The British Columbian government moved to protect valleys within the Great Bear Rainforest while reaching an agreement with native First Nations groups on land-use planning in the province’s central and north coast regions.
The Central Coast region of British Columbia is home to over 4,400 people – mostly First Nations groups – and features coastal temperate rainforests and pristine watersheds, rugged shorelines and steep mountainous terrain. It ranges from Bute Inlet in the south to Princess Royal Island in the north – including the coastal near-shore waters – and much of Tweedsmuir Park to the east.
The announcements mark the latest milestones in British Columbia’s 10-year land-use planning program, which seeks to place more responsibility for regional land-use planning in the hands of local communities and residents.

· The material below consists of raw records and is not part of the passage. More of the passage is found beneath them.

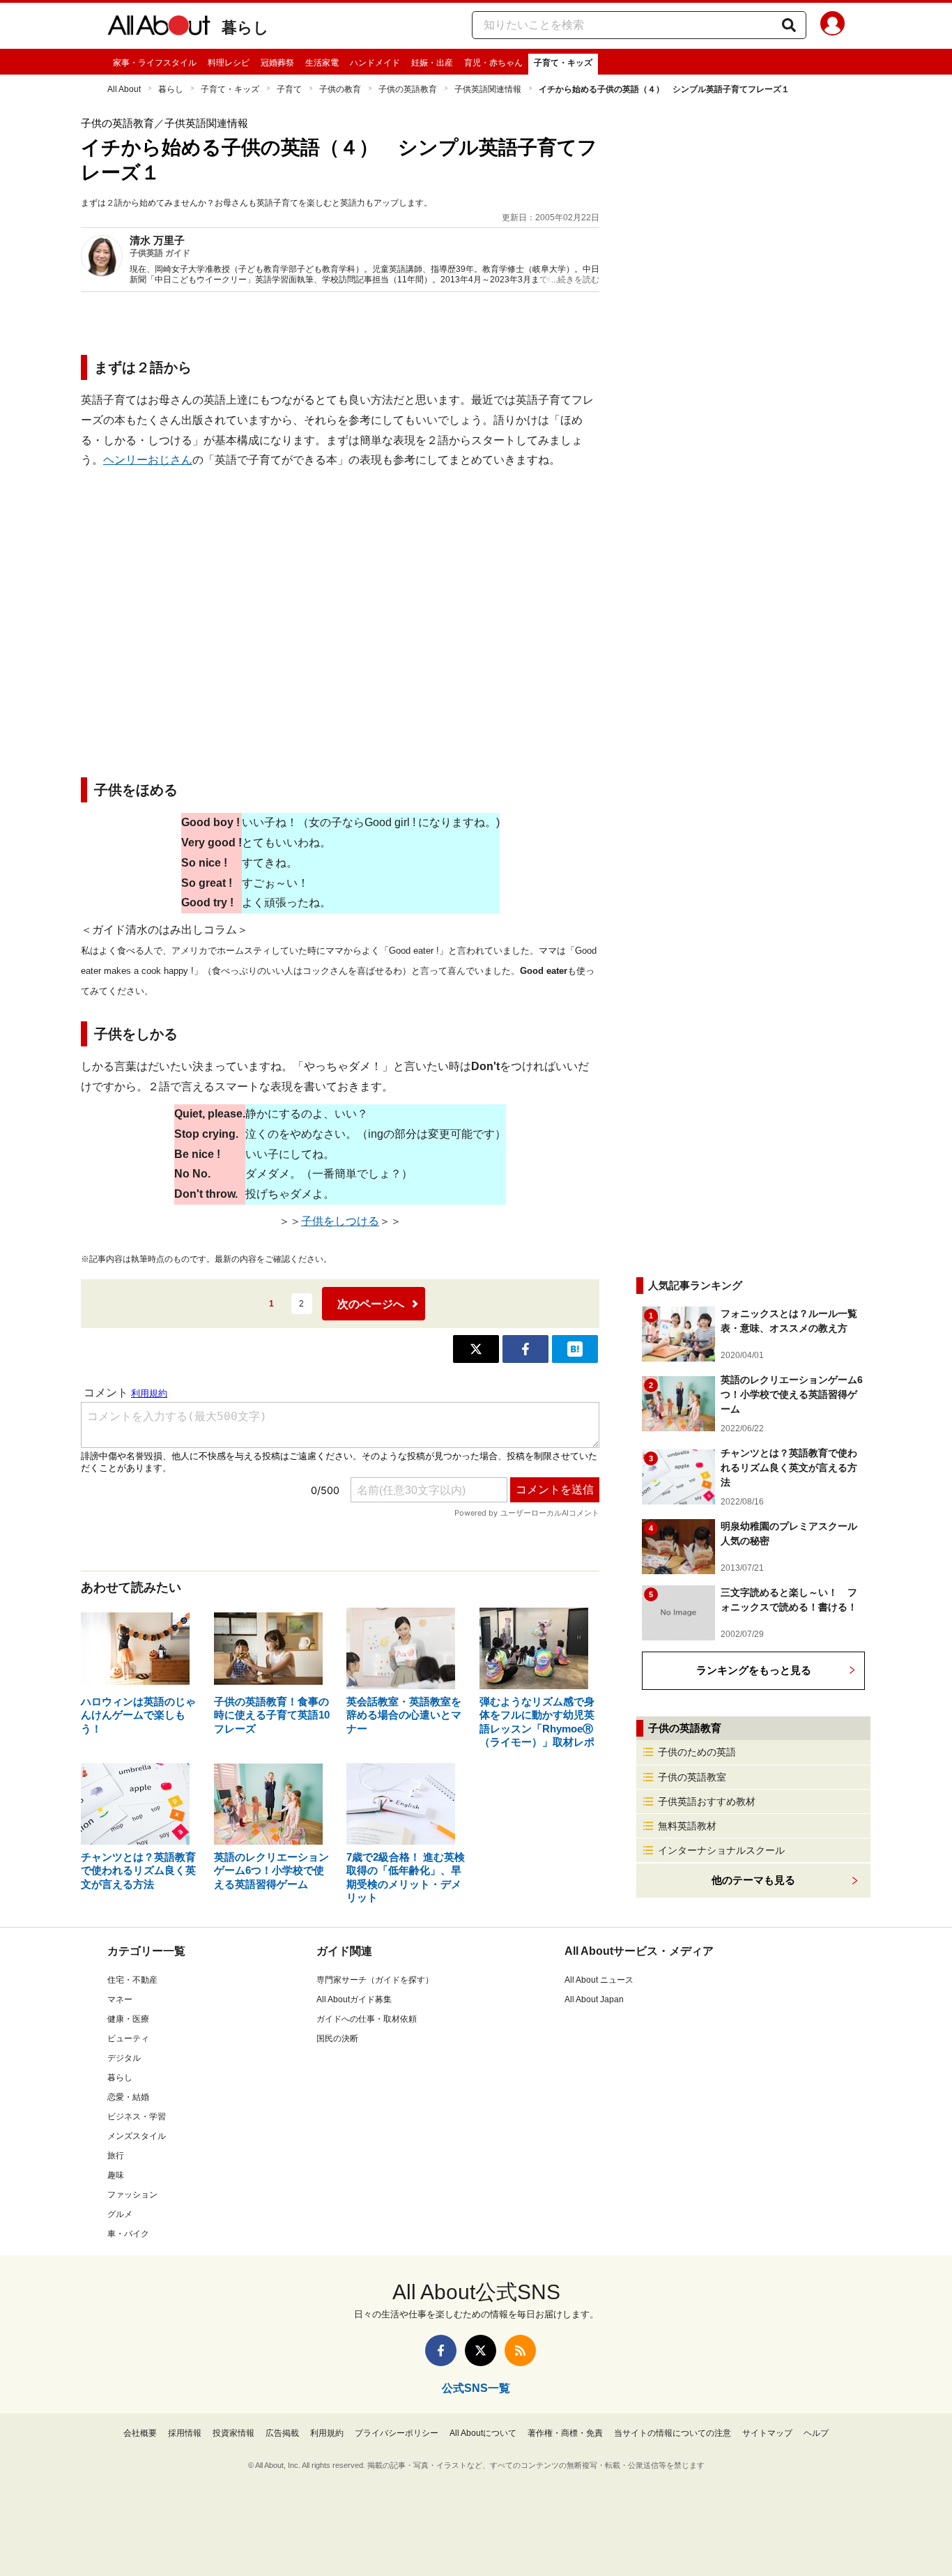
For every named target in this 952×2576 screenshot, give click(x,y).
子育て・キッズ (563, 63)
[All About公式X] (480, 2350)
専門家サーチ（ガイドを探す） (374, 1980)
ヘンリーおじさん (147, 460)
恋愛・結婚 (128, 2097)
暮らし (245, 27)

In creating the 96,458-hectare Spirit Bear protection area on Princess Royal Island, the government is protecting essential habitat for the Spirit Bear – a rare white subspecies of black bear – and recognizing the cultural significance of the area to the Kitasoo and Gitga’at First Nations.
“The area referred to as the Great Bear Rainforest is an icon of the unique environmental and cultural values British Columbia can share with the world,” said Premier Ujjal Dosanjh.
The British Columbia government also signed an agreement on interim measures and land-use planning with six First Nations groups. This protocol agreement covers an area ranging from Cape Caution in the south to the Alaska border, including Haida-Gwaii, with a population of about 80,000.
Other areas of agreement stemming from the coastal land-use process include:
- The designation of protection, operating and “option” areas, as well as special management zones for visual quality.
- Further implementation of so-called “ecosystem-based” logging in operating areas that seeks to encourage a viable future for forestry on the coast while ensuring the coexistence of healthy ecosystems and human communities. This principle has been agreed to by forest companies operating in the Central Coast region.
- While land-use planning continues, Forest Renewal BC will contribute $10 million for short-term mitigation. It is anticipated that government, the forest industry and the environmental community will share in the costs of longer-term community transition strategies.
- Creation of an independent information team to examine outstanding issues and make recommendations to the land-use planning tables. The team must consider ecological and socio-economic impacts.
Resolution of outstanding land-use issues and final boundaries will take between 12 and 24 months. Any final decisions by government in response to the final land-use recommendations will be made in consultation with First Nations.
Environmentalists, including David Suzuki and Greenpeace, hailed the announcement as a victory for wilderness advocates.